Partially as a companion piece to my recent post about how CSV is an encoding nightmare, and partially an expression of frustration, I've decided to make a list of falsehoods programmers believe about CSVs. I recommend my previous post for a more in-depth coverage on the pains of CSVs encodings and how the default tooling (Excel) will ruin your day.

Everything on this list is a false assumption that developers make.

  1. All CSVs are ASCII
  2. All CSVs are Win1252
  3. All CSVs are in 8-bit encodings
  4. All CSVs are UTF-8
  5. All CSVs are UTF-16
  6. All CSVs contains a single consistent encoding
  7. All records contain a single consistent encoding
  8. All fields contain a single consistent encoding
  9. All CSVs contain records
  10. All records contain fields
  11. Fields never contain record separators
  12. Fields never contain delimiters
  13. Fields never contain control characters
  14. Delimiters are escaped with a \
  15. All fields are enclosed by double quotes
  16. All records are a single line
  17. All lines contain a single record
  18. All records contain the same number of fields
  19. All records contain the same number of fields as the header
  20. All records contain the same number of fields or fewer than the header
  21. All CSVs contain a header
  22. All record separators are CRLF
  23. All record separators are LF
  24. All record separators are a single byte
  25. All record separators are a single rune
  26. All newlines are a single byte
  27. All CSVs are delimited with a comma
  28. All CSVs are delimited with a comma, tab or semicolon
  29. TSV isn't CSV
  30. All delimiters are a single byte
  31. All commas are a single byte
  32. All CSVs are readable with Excel
  33. Excel is a good tool for working with CSVs
  34. Excel is an OK tool for working with CSVs
  35. Excel can losslessly save CSVs it opens
  36. Using ="{value}" is a good way to get around Excel auto-formatting
  37. The first line will never be a poorly supported instruction header
  38. Using sep={char} is a good way to get Excel to accept your delimiter
  39. Prepending a BOM is a good way to get Excel to read your encoding
  40. You can safely name your first column "ID"
  41. All CSVs follow RFC4180
  42. Most CSVs follow RFC4180
  43. All CSVs follow the same defined standard
  44. All CSVs follow a defined standard
  45. All CSVs have a .csv extension
  46. All CSV is human readable

Please take these into consideration next time you find yourself working with CSV. If you can think of anything I may have missed I'd be happy to add it.

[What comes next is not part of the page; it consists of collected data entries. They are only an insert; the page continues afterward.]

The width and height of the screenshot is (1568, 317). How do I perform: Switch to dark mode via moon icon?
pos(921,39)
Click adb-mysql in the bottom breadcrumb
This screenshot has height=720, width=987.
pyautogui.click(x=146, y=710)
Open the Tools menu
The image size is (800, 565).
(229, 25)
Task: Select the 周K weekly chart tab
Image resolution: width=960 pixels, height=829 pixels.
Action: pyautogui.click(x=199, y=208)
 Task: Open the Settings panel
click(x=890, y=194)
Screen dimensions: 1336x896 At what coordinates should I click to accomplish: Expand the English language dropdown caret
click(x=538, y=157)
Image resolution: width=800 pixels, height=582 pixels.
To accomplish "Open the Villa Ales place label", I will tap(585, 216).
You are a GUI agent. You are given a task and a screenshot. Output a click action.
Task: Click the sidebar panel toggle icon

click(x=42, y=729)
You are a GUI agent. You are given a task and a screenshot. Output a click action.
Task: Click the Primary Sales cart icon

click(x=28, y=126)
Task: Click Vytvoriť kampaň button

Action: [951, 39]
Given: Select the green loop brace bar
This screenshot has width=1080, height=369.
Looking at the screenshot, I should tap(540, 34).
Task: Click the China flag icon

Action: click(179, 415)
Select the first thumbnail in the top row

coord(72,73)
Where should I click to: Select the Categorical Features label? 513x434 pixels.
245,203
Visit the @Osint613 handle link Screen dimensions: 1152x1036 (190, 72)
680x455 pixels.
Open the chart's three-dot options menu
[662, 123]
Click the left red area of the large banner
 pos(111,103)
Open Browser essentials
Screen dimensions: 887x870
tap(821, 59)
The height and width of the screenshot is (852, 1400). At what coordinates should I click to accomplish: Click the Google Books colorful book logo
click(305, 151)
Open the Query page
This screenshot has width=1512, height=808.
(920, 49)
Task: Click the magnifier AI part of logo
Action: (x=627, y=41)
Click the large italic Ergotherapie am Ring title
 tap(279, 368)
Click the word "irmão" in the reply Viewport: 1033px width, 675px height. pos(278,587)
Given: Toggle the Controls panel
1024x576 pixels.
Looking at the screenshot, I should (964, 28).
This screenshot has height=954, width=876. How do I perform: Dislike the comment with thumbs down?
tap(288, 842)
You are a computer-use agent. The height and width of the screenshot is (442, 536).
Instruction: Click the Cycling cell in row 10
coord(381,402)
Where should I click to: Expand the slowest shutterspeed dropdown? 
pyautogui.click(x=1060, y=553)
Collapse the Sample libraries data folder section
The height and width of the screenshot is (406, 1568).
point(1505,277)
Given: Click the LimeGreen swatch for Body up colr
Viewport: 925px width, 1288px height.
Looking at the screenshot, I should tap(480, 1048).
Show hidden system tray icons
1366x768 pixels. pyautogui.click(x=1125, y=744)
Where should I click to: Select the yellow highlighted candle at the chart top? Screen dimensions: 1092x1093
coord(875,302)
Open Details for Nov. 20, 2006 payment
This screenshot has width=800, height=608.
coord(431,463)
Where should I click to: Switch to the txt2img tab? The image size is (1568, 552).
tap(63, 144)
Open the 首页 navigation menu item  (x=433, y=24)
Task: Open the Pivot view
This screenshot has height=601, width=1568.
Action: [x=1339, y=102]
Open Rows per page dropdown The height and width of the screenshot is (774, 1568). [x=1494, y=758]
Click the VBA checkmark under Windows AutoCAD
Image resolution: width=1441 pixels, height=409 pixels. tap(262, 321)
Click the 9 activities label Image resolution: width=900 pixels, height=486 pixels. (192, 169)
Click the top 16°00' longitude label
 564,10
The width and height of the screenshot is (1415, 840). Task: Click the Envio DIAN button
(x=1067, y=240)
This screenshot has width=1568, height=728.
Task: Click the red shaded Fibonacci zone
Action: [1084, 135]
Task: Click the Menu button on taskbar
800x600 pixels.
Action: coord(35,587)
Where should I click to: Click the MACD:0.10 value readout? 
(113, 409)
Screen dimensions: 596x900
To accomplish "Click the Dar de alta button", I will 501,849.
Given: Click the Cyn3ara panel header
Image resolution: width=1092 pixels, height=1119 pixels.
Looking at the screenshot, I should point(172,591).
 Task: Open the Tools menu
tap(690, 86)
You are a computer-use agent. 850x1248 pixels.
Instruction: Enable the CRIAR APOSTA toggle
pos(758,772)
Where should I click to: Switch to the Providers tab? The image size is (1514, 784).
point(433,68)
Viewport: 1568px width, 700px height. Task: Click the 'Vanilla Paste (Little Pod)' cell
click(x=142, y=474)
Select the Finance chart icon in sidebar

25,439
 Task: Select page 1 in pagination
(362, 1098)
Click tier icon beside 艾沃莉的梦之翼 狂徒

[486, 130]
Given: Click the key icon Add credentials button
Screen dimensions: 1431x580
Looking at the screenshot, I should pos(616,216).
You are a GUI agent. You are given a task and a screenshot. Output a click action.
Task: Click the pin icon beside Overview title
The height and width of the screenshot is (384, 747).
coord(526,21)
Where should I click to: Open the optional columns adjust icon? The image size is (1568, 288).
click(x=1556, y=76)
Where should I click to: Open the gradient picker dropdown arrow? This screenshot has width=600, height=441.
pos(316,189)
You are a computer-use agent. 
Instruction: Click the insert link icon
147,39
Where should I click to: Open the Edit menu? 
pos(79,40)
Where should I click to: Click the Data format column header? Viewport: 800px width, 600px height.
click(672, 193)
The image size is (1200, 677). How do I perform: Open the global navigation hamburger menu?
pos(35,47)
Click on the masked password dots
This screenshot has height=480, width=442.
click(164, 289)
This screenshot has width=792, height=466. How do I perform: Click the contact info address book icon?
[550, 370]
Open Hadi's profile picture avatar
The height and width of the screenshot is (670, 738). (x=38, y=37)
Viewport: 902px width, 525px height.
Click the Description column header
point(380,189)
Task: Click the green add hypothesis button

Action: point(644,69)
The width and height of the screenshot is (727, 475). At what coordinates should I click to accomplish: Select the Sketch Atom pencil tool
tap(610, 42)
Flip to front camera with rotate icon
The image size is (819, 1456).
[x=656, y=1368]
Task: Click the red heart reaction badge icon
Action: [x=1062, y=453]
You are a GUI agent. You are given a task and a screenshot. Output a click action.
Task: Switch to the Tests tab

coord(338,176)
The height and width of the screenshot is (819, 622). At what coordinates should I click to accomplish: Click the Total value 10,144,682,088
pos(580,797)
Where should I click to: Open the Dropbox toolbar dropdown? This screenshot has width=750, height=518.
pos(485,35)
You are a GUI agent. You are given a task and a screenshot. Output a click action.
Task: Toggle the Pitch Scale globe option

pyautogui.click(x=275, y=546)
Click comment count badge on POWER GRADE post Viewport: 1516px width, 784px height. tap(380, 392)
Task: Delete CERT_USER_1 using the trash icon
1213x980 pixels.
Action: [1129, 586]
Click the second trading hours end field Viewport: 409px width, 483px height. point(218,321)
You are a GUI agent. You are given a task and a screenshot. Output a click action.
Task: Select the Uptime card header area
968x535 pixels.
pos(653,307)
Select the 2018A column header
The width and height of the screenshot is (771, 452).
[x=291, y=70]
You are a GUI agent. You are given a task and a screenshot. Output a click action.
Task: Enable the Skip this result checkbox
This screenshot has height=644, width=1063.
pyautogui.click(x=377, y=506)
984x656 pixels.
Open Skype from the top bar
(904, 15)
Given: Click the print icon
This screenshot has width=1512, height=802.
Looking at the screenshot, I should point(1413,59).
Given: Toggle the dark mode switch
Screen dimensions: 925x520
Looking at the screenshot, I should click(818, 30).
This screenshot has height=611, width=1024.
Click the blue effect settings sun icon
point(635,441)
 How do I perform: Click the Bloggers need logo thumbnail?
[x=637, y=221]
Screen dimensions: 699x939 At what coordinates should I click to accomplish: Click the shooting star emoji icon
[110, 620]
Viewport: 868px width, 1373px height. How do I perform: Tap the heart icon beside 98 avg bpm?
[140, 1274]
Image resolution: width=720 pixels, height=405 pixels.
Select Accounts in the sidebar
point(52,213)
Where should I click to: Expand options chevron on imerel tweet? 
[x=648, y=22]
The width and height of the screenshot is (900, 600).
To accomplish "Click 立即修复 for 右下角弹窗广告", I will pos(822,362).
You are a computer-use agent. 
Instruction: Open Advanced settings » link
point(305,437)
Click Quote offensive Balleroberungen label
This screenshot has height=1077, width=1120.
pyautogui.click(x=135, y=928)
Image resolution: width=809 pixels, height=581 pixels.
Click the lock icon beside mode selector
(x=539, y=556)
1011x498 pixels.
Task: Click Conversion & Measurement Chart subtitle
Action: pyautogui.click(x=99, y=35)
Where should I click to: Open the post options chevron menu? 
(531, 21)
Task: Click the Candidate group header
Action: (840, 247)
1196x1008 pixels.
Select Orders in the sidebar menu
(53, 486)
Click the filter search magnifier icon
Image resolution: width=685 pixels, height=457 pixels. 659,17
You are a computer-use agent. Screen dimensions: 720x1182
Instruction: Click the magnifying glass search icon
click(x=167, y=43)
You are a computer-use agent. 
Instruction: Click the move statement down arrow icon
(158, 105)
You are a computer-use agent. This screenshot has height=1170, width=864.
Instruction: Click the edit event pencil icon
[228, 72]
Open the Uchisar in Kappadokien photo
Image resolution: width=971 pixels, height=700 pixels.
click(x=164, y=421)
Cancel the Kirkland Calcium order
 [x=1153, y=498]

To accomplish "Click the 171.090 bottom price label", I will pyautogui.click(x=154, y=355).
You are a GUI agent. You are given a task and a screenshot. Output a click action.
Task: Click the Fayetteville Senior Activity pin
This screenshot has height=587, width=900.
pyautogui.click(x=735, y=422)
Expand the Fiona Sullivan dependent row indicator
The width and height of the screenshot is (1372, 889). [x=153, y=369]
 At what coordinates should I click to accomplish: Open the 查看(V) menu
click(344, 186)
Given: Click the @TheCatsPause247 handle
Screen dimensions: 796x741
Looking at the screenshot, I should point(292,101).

As a suggested further reading, "The Art of Unix Programming" http://www.catb.org/esr/writings/taoup/html/ch05s02.html#id2901882 section on DSV style which notably says "CSV is a textbook example of how not to design a textual file format"

Updates:

  • Thanks to Max for pointing out the Excel supported sep={value} header I was strangely entirely unaware of.
  • Thanks to Don Hopkins for the note about not being able to start a header with ID

Comment by: chris on

chris's Gravatar Interesting points, but nothing to back them up.

E.g. Using ="{value}" is an acceptable way to get around Excel auto-formatting.

I've seen that done before -- why isn't it acceptable?

Comment by: Jesse G. Donat on

Jesse G. Donat's Gravatar Chris, the biggest reason not to use ="{value}" is simply that your CSV will then *only* work in Excel and nowhere else.

Equations are not supported by any spec anywhere and the fact that this works is just a really gross hack.

I've done it, I've had to do it, but it's really really gross.

Comment by: Andrew on

Andrew's Gravatar @chris It may be acceptable on a case by case basis, like if someone were using a version of Excel that had issues with CSVs without this code, and they were the main person who would be using the file. But what if:

Someone with a different version of excel opens the file, and it fails to load because it uses a different parsing mechanism.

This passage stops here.